(Collected data)

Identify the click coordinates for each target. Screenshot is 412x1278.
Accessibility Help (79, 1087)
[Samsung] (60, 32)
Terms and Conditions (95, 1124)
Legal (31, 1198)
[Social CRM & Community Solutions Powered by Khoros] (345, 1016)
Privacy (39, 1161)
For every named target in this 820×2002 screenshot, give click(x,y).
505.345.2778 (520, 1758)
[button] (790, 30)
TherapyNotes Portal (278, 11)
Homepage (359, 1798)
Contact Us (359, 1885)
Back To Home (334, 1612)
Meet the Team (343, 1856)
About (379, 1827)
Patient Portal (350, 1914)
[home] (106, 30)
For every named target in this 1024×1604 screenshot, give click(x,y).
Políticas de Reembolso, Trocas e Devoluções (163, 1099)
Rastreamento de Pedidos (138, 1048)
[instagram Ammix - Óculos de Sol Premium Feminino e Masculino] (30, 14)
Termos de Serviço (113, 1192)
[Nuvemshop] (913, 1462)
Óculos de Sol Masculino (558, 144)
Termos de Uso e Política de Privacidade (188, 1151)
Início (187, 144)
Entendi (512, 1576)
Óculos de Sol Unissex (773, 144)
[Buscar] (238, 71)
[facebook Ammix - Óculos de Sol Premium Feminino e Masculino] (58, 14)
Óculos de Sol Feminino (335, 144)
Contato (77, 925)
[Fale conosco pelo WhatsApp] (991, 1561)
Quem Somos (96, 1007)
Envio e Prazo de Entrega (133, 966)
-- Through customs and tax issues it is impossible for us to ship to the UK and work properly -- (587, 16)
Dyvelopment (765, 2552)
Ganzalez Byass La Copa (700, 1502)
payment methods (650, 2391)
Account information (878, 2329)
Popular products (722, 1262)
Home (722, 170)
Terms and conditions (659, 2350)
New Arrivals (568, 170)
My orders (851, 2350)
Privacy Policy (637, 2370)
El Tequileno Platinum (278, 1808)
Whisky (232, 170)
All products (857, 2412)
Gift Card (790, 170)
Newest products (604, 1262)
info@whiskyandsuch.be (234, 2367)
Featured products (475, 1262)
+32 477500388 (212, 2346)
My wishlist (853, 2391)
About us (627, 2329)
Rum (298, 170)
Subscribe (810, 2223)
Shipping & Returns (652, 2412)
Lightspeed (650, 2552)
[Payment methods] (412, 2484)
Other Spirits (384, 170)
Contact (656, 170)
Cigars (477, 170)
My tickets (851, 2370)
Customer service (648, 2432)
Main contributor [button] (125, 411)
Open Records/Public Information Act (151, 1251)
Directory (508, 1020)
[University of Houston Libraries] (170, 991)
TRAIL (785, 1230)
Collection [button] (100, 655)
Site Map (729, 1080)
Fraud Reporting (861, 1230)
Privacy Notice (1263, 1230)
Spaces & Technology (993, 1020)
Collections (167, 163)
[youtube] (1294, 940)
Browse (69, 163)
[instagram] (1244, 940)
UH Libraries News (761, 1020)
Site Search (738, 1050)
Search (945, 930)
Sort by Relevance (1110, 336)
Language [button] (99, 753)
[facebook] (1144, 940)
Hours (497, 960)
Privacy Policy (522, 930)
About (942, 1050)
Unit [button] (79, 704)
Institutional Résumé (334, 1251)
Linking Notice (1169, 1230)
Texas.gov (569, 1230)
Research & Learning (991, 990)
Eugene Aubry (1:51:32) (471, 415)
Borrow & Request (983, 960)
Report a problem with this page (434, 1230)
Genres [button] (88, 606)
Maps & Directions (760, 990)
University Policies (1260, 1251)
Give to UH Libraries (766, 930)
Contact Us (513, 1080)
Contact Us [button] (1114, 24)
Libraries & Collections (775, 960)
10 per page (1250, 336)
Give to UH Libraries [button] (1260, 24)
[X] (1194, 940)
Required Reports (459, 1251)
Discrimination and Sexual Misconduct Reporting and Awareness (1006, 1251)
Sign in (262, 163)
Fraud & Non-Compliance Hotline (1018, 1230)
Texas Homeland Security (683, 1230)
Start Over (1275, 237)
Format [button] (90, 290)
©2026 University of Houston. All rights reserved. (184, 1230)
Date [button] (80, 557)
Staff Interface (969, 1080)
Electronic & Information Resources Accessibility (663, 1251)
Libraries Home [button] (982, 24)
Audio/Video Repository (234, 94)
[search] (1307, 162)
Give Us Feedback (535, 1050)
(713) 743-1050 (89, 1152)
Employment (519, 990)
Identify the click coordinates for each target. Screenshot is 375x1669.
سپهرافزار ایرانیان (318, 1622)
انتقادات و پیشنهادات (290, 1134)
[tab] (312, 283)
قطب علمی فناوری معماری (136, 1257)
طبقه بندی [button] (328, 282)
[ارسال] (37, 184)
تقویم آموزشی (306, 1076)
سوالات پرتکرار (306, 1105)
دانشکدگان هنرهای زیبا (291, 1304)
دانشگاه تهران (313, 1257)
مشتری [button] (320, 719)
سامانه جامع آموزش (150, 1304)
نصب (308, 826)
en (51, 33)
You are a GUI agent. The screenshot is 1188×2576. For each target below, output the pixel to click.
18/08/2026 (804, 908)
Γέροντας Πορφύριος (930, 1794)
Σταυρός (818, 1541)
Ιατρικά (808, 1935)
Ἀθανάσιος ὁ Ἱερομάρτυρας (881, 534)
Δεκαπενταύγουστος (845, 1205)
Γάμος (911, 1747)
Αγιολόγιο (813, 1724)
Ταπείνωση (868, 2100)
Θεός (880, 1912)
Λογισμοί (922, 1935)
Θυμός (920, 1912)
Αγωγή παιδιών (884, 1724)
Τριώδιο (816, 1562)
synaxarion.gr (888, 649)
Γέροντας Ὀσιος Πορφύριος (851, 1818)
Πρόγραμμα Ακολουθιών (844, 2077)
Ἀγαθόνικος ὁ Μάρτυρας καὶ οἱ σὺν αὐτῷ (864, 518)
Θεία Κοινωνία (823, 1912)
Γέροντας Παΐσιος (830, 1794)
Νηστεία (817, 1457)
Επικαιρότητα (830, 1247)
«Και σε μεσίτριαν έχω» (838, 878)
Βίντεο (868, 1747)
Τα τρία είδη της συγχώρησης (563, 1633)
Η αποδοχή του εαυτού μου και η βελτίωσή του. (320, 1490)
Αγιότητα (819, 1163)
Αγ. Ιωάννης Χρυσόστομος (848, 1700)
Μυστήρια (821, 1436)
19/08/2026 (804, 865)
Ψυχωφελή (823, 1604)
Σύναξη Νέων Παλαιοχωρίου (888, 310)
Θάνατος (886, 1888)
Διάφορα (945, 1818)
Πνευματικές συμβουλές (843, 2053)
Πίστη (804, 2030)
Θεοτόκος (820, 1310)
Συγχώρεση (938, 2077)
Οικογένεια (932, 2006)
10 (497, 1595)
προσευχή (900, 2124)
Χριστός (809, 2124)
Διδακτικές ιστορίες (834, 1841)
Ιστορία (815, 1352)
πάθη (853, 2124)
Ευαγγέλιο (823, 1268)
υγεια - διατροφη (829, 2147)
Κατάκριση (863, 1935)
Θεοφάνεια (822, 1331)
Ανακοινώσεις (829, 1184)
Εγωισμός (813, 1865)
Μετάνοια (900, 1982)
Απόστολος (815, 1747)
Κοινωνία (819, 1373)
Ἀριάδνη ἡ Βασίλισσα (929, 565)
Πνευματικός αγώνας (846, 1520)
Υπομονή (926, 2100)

▸ **Assigned task**
An exact copy of all the entries is the required answer.

▸ **Exercise solution**
Identify the click coordinates for each target. Screenshot is 412x1278.
Accessibility Help (79, 1087)
[Samsung] (60, 32)
Terms and Conditions (95, 1124)
Legal (31, 1198)
[Social CRM & Community Solutions Powered by Khoros] (345, 1016)
Privacy (39, 1161)
For every named target in this 820×2002 screenshot, give click(x,y).
505.345.2778 (520, 1758)
[button] (790, 30)
TherapyNotes Portal (278, 11)
Homepage (359, 1798)
Contact Us (359, 1885)
Back To Home (334, 1612)
Meet the Team (343, 1856)
About (379, 1827)
Patient Portal (350, 1914)
[home] (106, 30)
For every named target in this 1024×1604 screenshot, give click(x,y).
Políticas de Reembolso, Trocas e Devoluções (163, 1099)
Rastreamento de Pedidos (138, 1048)
[instagram Ammix - Óculos de Sol Premium Feminino e Masculino] (30, 14)
Termos de Serviço (113, 1192)
[Nuvemshop] (913, 1462)
Óculos de Sol Masculino (558, 144)
Termos de Uso e Política de Privacidade (188, 1151)
Início (187, 144)
Entendi (512, 1576)
Óculos de Sol Unissex (773, 144)
[Buscar] (238, 71)
[facebook Ammix - Óculos de Sol Premium Feminino e Masculino] (58, 14)
Óculos de Sol Feminino (335, 144)
Contato (77, 925)
[Fale conosco pelo WhatsApp] (991, 1561)
Quem Somos (96, 1007)
Envio e Prazo de Entrega (133, 966)
-- Through customs and tax issues it is impossible for us to ship to the UK and work properly -- (587, 16)
Dyvelopment (765, 2552)
Ganzalez Byass La Copa (700, 1502)
payment methods (650, 2391)
Account information (878, 2329)
Popular products (722, 1262)
Home (722, 170)
Terms and conditions (659, 2350)
New Arrivals (568, 170)
My orders (851, 2350)
Privacy Policy (637, 2370)
El Tequileno Platinum (278, 1808)
Whisky (232, 170)
All products (857, 2412)
Gift Card (790, 170)
Newest products (604, 1262)
info@whiskyandsuch.be (234, 2367)
Featured products (475, 1262)
+32 477500388 (212, 2346)
My wishlist (853, 2391)
About us (627, 2329)
Rum (298, 170)
Subscribe (810, 2223)
Shipping & Returns (652, 2412)
Lightspeed (650, 2552)
[Payment methods] (412, 2484)
Other Spirits (384, 170)
Contact (656, 170)
Cigars (477, 170)
My tickets (851, 2370)
Customer service (648, 2432)
Main contributor [button] (125, 411)
Open Records/Public Information Act (151, 1251)
Directory (508, 1020)
[University of Houston Libraries] (170, 991)
TRAIL (785, 1230)
Collection [button] (100, 655)
Site Map (729, 1080)
Fraud Reporting (861, 1230)
Privacy Notice (1263, 1230)
Spaces & Technology (993, 1020)
Collections (167, 163)
[youtube] (1294, 940)
Browse (69, 163)
[instagram] (1244, 940)
UH Libraries News (761, 1020)
Site Search (738, 1050)
Search (945, 930)
Sort by Relevance (1110, 336)
Language [button] (99, 753)
[facebook] (1144, 940)
Hours (497, 960)
Privacy Policy (522, 930)
About (942, 1050)
Unit [button] (79, 704)
Institutional Résumé (334, 1251)
Linking Notice (1169, 1230)
Texas.gov (569, 1230)
Research & Learning (991, 990)
Eugene Aubry (1:51:32) (471, 415)
Borrow & Request (983, 960)
Report a problem with this page (434, 1230)
Genres [button] (88, 606)
Maps & Directions (760, 990)
University Policies (1260, 1251)
Give to UH Libraries (766, 930)
Contact Us (513, 1080)
Contact Us [button] (1114, 24)
Libraries & Collections (775, 960)
10 per page (1250, 336)
Give to UH Libraries [button] (1260, 24)
[X] (1194, 940)
Required Reports (459, 1251)
Discrimination and Sexual Misconduct Reporting and Awareness (1006, 1251)
Sign in (262, 163)
Fraud & Non-Compliance Hotline (1018, 1230)
Texas Homeland Security (683, 1230)
Start Over (1275, 237)
Format [button] (90, 290)
©2026 University of Houston. All rights reserved. (184, 1230)
Date [button] (80, 557)
Staff Interface (969, 1080)
Electronic & Information Resources Accessibility (663, 1251)
Libraries Home [button] (982, 24)
Audio/Video Repository (234, 94)
[search] (1307, 162)
Give Us Feedback (535, 1050)
(713) 743-1050 (89, 1152)
Employment (519, 990)
Identify the click coordinates for each target. Screenshot is 375x1669.
سپهرافزار ایرانیان (318, 1622)
انتقادات و پیشنهادات (290, 1134)
[tab] (312, 283)
قطب علمی فناوری معماری (136, 1257)
طبقه بندی [button] (328, 282)
[ارسال] (37, 184)
تقویم آموزشی (306, 1076)
سوالات پرتکرار (306, 1105)
دانشکدگان هنرهای زیبا (291, 1304)
دانشگاه تهران (313, 1257)
مشتری [button] (320, 719)
سامانه جامع آموزش (150, 1304)
نصب (308, 826)
en (51, 33)
You are a GUI agent. The screenshot is 1188×2576. For each target below, output the pixel to click.
18/08/2026 (804, 908)
Γέροντας Πορφύριος (930, 1794)
Σταυρός (818, 1541)
Ιατρικά (808, 1935)
Ἀθανάσιος ὁ Ἱερομάρτυρας (881, 534)
Δεκαπενταύγουστος (845, 1205)
Γάμος (911, 1747)
Αγιολόγιο (813, 1724)
Ταπείνωση (868, 2100)
Θεός (880, 1912)
Λογισμοί (922, 1935)
Θυμός (920, 1912)
Αγωγή παιδιών (884, 1724)
Τριώδιο (816, 1562)
synaxarion.gr (888, 649)
Γέροντας Ὀσιος Πορφύριος (851, 1818)
Πρόγραμμα Ακολουθιών (844, 2077)
Ἀγαθόνικος ὁ Μάρτυρας καὶ οἱ σὺν αὐτῷ (864, 518)
Θεία Κοινωνία (823, 1912)
Γέροντας Παΐσιος (830, 1794)
Νηστεία (817, 1457)
Επικαιρότητα (830, 1247)
«Και σε μεσίτριαν έχω» (838, 878)
Βίντεο (868, 1747)
Τα τρία είδη της συγχώρησης (563, 1633)
Η αποδοχή του εαυτού μου και η βελτίωσή του. (320, 1490)
Αγιότητα (819, 1163)
Αγ. Ιωάννης Χρυσόστομος (848, 1700)
Μυστήρια (821, 1436)
19/08/2026 (804, 865)
Ψυχωφελή (823, 1604)
Σύναξη Νέων Παλαιοχωρίου (888, 310)
Θάνατος (886, 1888)
Διάφορα (945, 1818)
Πνευματικές συμβουλές (843, 2053)
Πίστη (804, 2030)
Θεοτόκος (820, 1310)
Συγχώρεση (938, 2077)
Οικογένεια (932, 2006)
10 (497, 1595)
προσευχή (900, 2124)
Χριστός (809, 2124)
Διδακτικές ιστορίες (834, 1841)
Ιστορία (815, 1352)
πάθη (853, 2124)
Ευαγγέλιο (823, 1268)
υγεια - διατροφη (829, 2147)
Κατάκριση (863, 1935)
Θεοφάνεια (822, 1331)
Ανακοινώσεις (829, 1184)
Εγωισμός (813, 1865)
Μετάνοια (900, 1982)
Απόστολος (815, 1747)
Κοινωνία (819, 1373)
Ἀριάδνη ἡ Βασίλισσα (929, 565)
Πνευματικός αγώνας (846, 1520)
Υπομονή (926, 2100)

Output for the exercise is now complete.